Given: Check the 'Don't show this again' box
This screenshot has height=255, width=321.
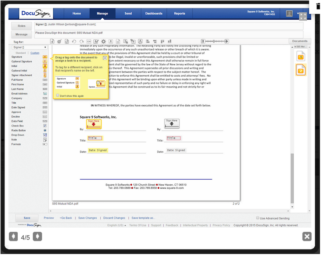Looking at the screenshot, I should coord(57,96).
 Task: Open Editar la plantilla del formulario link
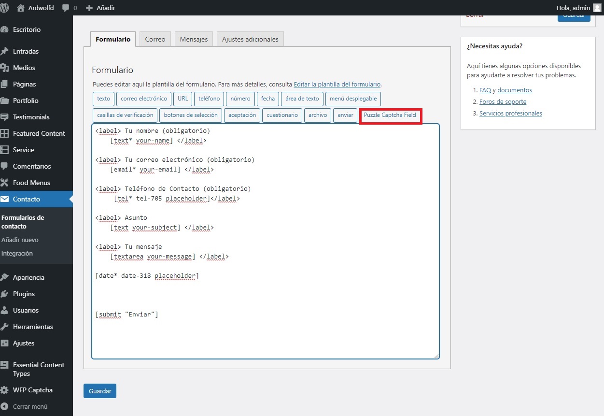pos(337,84)
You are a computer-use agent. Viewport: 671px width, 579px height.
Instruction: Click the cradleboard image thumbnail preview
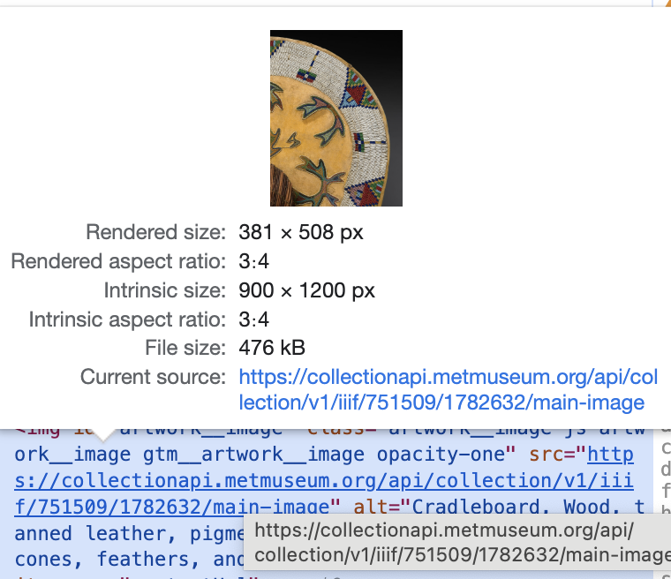pos(336,118)
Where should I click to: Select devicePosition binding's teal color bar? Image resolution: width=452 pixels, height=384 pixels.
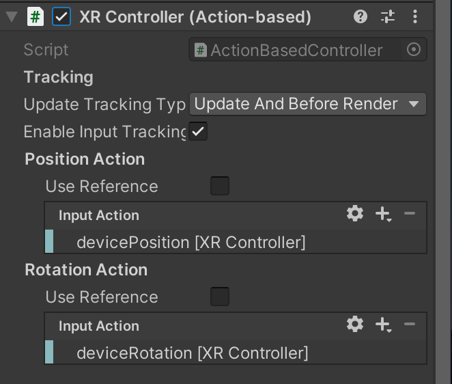coord(49,241)
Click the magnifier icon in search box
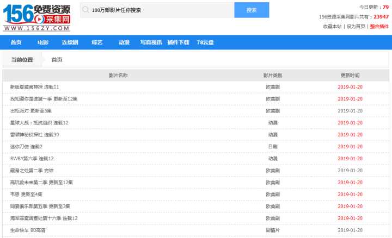The image size is (392, 238). 85,10
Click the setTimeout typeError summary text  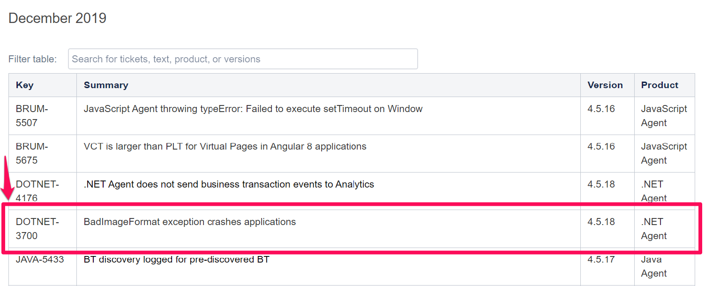pos(253,109)
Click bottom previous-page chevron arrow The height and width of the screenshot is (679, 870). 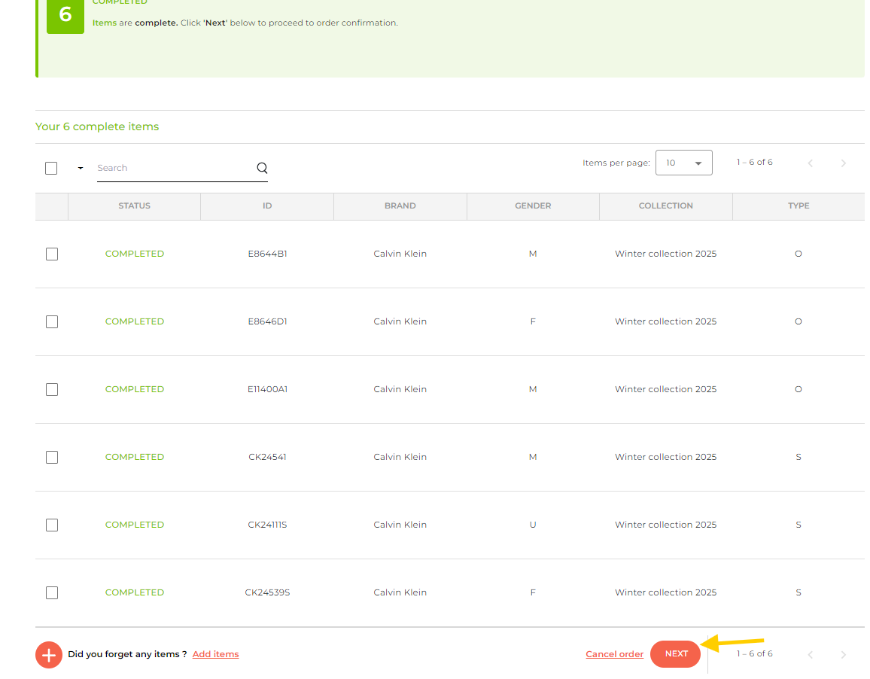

Work instruction: Exactly reproduce the lines that run from the first line of the listing above to the line containing "You are a computer-use", including both; omit the pictures.

Written response:
Given: Check the 'Don't show this again' box
This screenshot has height=255, width=321.
Looking at the screenshot, I should coord(57,96).
 Task: Open Editar la plantilla del formulario link
pos(337,84)
You are a computer-use agent. Viewport: 671px width, 579px height.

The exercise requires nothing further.